Count the lines in the material below that contain the string "pyautogui", and give only the number.

[Item-finding records]
============

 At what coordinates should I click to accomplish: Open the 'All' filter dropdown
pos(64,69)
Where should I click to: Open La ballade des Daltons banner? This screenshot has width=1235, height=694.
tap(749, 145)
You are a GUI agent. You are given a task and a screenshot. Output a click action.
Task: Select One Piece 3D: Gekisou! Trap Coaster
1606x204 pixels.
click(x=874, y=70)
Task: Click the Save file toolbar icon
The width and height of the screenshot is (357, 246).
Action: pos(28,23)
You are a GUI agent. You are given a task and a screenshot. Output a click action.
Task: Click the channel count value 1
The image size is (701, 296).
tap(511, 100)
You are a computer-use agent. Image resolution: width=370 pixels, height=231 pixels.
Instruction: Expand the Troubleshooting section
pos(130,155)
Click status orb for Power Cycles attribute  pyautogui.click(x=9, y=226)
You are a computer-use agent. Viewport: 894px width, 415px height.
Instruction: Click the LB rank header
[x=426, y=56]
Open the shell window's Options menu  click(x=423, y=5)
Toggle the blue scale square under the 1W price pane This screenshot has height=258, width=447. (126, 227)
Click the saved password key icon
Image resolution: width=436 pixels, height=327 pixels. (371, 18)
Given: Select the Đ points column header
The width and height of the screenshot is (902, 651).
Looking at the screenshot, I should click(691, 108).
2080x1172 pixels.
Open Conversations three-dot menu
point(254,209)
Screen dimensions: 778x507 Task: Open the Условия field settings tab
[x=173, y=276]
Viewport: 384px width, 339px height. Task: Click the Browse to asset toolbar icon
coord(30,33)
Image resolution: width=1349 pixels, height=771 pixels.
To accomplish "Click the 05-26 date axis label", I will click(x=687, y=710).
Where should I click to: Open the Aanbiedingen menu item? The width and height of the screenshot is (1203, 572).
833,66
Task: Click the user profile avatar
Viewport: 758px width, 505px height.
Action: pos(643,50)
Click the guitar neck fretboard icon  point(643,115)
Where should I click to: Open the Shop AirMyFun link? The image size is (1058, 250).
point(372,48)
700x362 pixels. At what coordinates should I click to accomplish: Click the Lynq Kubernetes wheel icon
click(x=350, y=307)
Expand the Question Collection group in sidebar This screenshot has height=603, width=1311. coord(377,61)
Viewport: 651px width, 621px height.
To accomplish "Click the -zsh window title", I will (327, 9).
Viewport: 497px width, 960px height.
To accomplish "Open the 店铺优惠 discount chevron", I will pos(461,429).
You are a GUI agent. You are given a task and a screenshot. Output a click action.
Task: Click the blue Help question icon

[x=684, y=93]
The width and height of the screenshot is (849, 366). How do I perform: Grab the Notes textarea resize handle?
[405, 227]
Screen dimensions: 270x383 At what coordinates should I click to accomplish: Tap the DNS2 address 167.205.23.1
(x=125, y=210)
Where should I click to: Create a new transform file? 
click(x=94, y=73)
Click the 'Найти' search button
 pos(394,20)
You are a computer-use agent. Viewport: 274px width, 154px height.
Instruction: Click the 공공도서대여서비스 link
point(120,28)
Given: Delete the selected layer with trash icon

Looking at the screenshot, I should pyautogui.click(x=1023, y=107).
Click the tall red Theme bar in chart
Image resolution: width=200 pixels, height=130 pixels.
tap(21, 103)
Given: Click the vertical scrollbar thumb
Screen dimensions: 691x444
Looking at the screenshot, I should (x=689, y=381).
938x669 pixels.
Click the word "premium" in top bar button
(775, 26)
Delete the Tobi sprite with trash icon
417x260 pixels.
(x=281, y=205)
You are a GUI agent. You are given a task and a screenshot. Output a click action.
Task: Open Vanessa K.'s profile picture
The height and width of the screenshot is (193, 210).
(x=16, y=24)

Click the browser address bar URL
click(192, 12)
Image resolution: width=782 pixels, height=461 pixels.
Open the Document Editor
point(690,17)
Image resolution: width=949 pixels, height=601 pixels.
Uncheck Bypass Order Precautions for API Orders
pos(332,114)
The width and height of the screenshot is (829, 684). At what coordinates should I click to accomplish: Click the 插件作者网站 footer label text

============

EXPECTED ANSWER »
2